Manx meat plant fails second Tesco inspection

The Isle of Man’s only meat plant has failed a second inspection by supermarket Tesco, meaning that it will be another month at the earliest before the retailer resumes sale of meat from the plant in its Douglas store.

Tesco is one of the plant’s largest suppliers, but meat from the plant has not been stocked in the only Tesco supermarket on the island since February. Supplies were suspended following after an unannounced inspection of the plant by the Tesco team, which Tesco described as unsatisfactory. Concerns over the standard of auditing and paperwork, along with the  equipment at the plant were raised, with Tesco requesting that the plant replace two of the metal detectors.

The standard of the meat or the hygiene at the plant were not called into question.

Although the equipment has now been replaced and the plant re-visited, the Tesco team has not yet resumed supply, although it viewed last week’s visit as "positive". A spokesman from the company said that significant progress is being made by Isle of Man Meats, and that both parties are working together to raise standards.

A spokesman said: “We are committed to ensuring that quality Manx meat is available as soon as possible to Tesco’s Isle of Man customers.

“We are continuing to work closely with the supplier to resolve any outstanding issues. Maintaining high food safety standards is extremely important to Tesco - our customers expect nothing less”

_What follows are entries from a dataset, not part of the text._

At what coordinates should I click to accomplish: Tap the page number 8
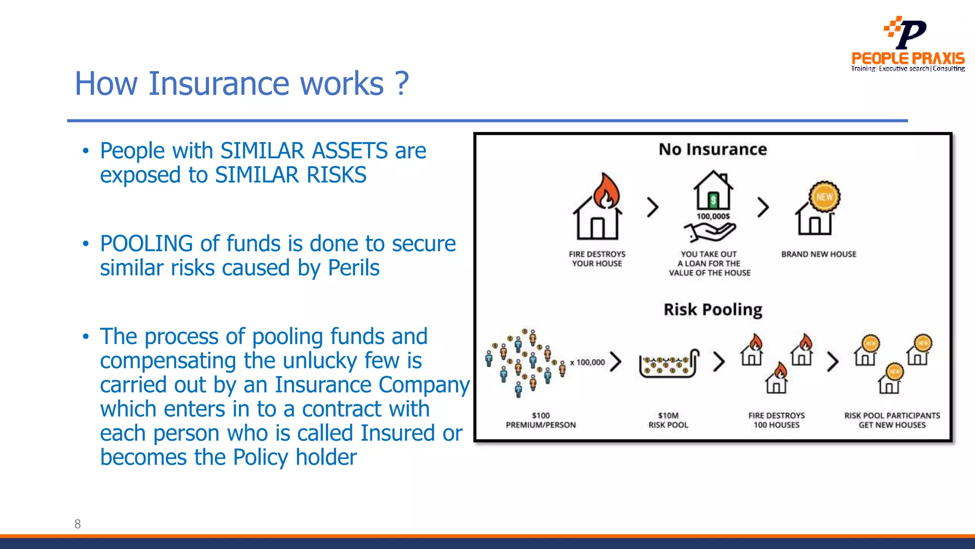point(78,524)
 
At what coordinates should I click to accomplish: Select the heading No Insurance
point(713,150)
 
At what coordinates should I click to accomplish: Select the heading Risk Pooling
point(713,310)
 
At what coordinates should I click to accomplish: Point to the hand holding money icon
point(710,233)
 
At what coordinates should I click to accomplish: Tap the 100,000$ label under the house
point(713,216)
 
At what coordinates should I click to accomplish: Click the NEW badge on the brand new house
point(824,196)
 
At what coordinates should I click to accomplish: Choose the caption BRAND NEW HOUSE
point(818,254)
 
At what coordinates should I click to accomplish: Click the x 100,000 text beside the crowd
point(587,362)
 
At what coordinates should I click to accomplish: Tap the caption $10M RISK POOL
point(668,420)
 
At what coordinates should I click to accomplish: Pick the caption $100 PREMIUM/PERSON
point(540,420)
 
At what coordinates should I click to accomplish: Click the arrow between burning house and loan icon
point(653,207)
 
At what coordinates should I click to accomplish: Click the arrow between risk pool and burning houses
point(719,361)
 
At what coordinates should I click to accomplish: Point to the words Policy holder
point(295,458)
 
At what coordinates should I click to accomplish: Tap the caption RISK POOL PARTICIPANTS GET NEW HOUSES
point(892,420)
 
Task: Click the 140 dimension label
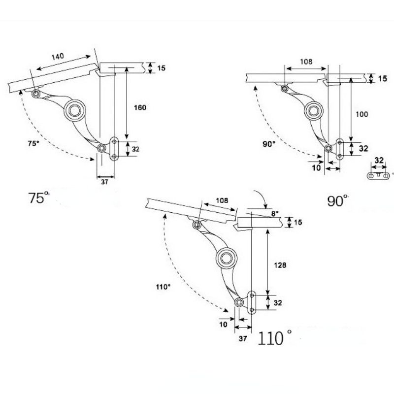58,57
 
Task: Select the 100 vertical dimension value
362,114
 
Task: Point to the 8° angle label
274,213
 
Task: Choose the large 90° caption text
337,200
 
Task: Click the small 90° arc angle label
269,145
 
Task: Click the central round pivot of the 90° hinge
313,111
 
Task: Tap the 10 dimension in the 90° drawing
317,167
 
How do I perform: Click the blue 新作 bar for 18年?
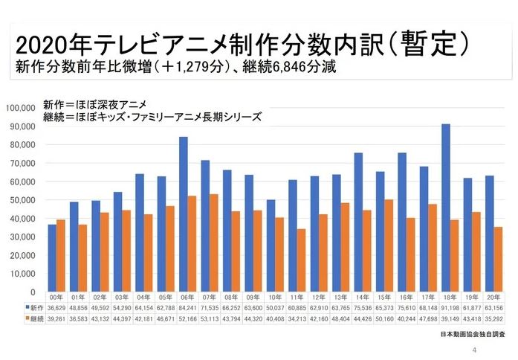[x=445, y=208]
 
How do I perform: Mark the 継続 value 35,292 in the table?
[x=493, y=317]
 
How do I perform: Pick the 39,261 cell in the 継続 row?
[x=56, y=317]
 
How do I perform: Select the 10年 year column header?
[x=275, y=295]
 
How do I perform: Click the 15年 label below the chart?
[x=384, y=295]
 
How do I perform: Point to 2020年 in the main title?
[x=46, y=43]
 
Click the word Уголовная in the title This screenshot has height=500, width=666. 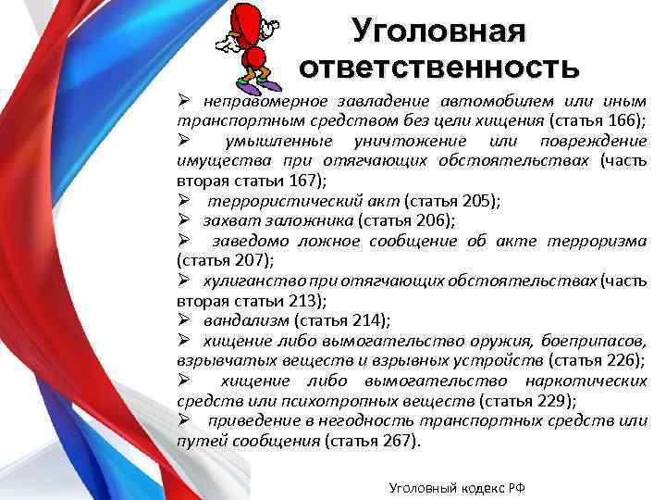(438, 31)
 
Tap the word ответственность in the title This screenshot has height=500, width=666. (438, 68)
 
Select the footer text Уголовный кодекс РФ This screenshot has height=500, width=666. (457, 487)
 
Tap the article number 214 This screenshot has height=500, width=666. (365, 320)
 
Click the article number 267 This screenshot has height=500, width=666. (395, 442)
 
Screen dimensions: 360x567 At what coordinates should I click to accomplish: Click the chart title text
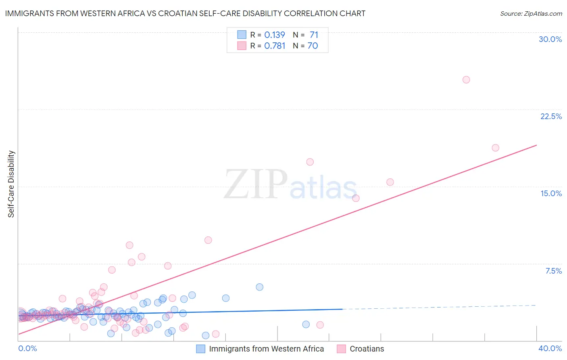pyautogui.click(x=185, y=13)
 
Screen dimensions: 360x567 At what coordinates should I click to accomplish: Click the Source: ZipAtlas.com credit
pyautogui.click(x=531, y=13)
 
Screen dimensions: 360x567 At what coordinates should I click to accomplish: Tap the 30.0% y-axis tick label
pyautogui.click(x=550, y=39)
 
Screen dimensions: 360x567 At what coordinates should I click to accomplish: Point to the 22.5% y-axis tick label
pyautogui.click(x=551, y=116)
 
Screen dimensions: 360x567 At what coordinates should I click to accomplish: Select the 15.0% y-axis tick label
pyautogui.click(x=551, y=193)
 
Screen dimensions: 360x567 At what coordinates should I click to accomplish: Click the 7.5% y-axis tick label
pyautogui.click(x=553, y=271)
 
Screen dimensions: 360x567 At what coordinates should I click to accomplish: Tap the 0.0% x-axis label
pyautogui.click(x=27, y=348)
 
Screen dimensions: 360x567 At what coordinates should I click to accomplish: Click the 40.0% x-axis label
pyautogui.click(x=550, y=348)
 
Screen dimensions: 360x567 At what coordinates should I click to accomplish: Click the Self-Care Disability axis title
pyautogui.click(x=11, y=184)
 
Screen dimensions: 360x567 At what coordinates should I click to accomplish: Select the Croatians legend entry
pyautogui.click(x=367, y=349)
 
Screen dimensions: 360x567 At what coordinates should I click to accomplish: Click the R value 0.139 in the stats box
pyautogui.click(x=275, y=35)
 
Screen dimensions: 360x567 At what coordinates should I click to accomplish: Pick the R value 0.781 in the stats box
pyautogui.click(x=275, y=46)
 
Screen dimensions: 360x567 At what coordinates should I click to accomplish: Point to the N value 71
pyautogui.click(x=314, y=35)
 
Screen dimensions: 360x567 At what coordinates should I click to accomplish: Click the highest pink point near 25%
pyautogui.click(x=466, y=80)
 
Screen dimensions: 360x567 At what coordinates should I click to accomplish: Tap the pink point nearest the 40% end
pyautogui.click(x=495, y=148)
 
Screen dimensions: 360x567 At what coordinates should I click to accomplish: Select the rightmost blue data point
pyautogui.click(x=306, y=324)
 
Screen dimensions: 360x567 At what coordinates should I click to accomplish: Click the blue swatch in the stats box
pyautogui.click(x=242, y=35)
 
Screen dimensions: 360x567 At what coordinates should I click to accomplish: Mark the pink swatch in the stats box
pyautogui.click(x=242, y=46)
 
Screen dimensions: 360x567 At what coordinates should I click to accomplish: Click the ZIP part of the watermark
pyautogui.click(x=256, y=184)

Isle of Man chairman Graham Crowe described the incident as a “wake-up call” to the plant. He said: “We are very keen to have our product back in the store and are taking all the measures necessary to ensure it happens. Tesco’s global standards regarding compliance are exactly the same for local suppliers such as Isle of Man Meats, as those who supply their own label products. For a small company with limited resources it is a challenge that will take a little more time, but we will get there.”

In October 2011, the plant was restructured in order to save it from closing down. The island’s government took over the management of the plant, after the previous company, Fatstock Marketing Association (FMA), advised that the operation was facing insolvency within six months.